Exercises to complete:
(1) Decide whether each statement below agrees with the article on knee stem cells. Answer yes or no for each, quoting the deciding words of the article. (a) Adult stem cells are usually harvested for therapy from the bone marrow and fat. (b) The knee's ability to regenerate declines as arthritis gets worse. (c) Adult stem cells keep growing after the repair job is finished.
(2) Summarize the article on knee stem cells in two sentences.
(3) Write the next paragraph of the article on knee stem cells, starting after its final sentence.

Provided passage:

Our alternative health counterparts have always believed that the body has the ability to heal itself. This concept was largely based on observation, but to many outside of the alternative health community it had the ring of fantasy fiction. However, with the discovery of stem cells living throughout the body, science has begun supporting the concept. A new study adds to that body of research, suggesting that even in late stage knee arthritis healing is possible. In fact, the ability of the joint to regenerate increases as the knee arthritis gets worse!

What is an Adult Stem Cell?

You’ve probably heard about embryonic stem cells, but most of the public doesn’t know that similar types of adult stem cells live in all of our tissues. These cells act as the repairmen of the body, fixing things that break or replacing worn out and degenerative cells as we age.

There are a few places where these cells are usually harvested for therapy, including the bone marrow and fat. In addition, unlike their embryonic cousins, the safety profile of these adult stem cells is generally greater, as they stop growing upon completion of the repair job. These unique cells are multi-talented; they can orchestrate a repair response in various ways, like a general contractor supervising a construction site.

Your Knee Has Stem Cells!

Most patients would be surprised to learn that their knee has stem cells. Their job is to maintain the cartilage, meniscus, and ligaments. For example, if you go for a long run, you may kill hundreds to thousands of cartilage cells. These cells need replacement, or running would quickly lead to arthritis with severe cartilage loss. Thus, natural knee arthritis healing takes place everyday.

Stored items
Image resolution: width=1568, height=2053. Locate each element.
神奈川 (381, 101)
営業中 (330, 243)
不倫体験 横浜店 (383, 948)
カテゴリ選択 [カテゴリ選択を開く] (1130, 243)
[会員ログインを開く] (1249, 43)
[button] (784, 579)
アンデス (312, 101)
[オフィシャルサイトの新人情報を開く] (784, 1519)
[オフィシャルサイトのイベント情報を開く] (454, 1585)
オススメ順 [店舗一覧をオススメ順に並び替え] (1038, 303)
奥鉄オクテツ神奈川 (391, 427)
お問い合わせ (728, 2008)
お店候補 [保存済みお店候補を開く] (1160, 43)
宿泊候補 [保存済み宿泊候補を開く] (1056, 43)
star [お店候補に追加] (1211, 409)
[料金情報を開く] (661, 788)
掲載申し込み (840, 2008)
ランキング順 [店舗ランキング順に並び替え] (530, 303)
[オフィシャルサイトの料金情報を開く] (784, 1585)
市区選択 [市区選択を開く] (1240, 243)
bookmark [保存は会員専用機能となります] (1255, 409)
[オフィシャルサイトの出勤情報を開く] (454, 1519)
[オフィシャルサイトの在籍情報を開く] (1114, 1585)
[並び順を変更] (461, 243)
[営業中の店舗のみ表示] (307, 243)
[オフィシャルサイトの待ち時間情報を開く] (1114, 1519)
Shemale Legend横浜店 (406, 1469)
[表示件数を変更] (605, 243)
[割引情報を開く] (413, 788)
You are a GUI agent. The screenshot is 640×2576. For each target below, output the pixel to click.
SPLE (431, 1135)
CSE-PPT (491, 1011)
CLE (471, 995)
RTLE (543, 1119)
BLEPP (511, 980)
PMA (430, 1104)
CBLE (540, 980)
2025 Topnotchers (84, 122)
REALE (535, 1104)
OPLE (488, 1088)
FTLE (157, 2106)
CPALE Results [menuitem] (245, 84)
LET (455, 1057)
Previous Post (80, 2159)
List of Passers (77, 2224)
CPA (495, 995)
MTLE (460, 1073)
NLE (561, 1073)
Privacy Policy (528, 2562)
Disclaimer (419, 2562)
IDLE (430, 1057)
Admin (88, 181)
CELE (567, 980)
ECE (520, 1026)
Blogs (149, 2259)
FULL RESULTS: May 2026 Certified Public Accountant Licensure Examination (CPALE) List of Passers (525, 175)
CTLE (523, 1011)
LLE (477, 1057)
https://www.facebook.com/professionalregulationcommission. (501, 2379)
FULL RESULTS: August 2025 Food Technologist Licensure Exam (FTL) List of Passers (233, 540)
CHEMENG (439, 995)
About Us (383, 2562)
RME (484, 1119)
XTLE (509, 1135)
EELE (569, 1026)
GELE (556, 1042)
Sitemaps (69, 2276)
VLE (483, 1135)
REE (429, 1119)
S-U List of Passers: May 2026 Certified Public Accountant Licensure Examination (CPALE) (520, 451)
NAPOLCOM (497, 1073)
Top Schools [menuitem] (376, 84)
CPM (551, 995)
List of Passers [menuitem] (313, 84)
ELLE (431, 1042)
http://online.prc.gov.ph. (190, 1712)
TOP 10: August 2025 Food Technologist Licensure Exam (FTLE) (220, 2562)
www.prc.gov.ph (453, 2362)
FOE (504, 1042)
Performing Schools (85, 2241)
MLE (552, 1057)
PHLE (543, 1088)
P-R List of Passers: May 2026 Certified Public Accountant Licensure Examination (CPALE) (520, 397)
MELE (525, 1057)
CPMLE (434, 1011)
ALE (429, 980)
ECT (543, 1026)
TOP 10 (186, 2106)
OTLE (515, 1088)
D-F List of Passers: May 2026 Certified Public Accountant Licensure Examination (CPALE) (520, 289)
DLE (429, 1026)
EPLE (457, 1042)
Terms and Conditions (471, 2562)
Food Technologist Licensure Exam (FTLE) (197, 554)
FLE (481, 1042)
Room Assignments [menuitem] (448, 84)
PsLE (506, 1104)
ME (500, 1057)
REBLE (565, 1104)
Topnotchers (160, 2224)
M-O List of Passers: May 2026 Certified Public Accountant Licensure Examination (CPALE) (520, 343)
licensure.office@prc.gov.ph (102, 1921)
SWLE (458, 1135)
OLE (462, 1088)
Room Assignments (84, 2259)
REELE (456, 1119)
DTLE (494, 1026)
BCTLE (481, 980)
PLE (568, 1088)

Numbered answers:
(1)
(a) Yes: "There are a few places where these cells are usually harvested for therapy, including the bone marrow and fat."
(b) No: "the ability of the joint to regenerate increases as the knee arthritis gets worse!"
(c) No: "they stop growing upon completion of the repair job."

(2) Since stem cells were found living throughout the body, science has begun supporting the idea that the body can heal itself, and a new study suggests healing is possible even in late-stage knee arthritis. Adult stem cells live in all tissues and repair or replace worn-out cells, and in the knee they maintain the cartilage, meniscus, and ligaments, replacing cartilage cells lost during activities like a long run.

(3)
As we age, the total number of adult stem cells in our tissues declines. Some of us lose more stem cells, some of us fewer. For some, our stem cell function remains robust until old age, and for others, it declines more quickly. The same holds true for the knee. Decreased stem cell count, trauma, and environmental evolvement within the knee as a result of genes, diet, and exercise are determining factors in the regenerative potential of the aging joint. The common belief has been that knee arthritis healing decreases as we age. However, new research suggests that the knee’s stem cells grow increasingly capable of repair as the joint grows more arthritic!

Can Knee Arthritis Heal? The New Research

The new study is complex, but it can be broken into comprehensible parts. Your body tags certain genes and modifies their function through a process called methylation. This makes sense as your genes are a fixed instruction set that cannot respond well to your changing environment. Just as a builder looks at an architect’s plans and has to make adjustments to manufacture the building itself, your body makes necessary modifications through methylation.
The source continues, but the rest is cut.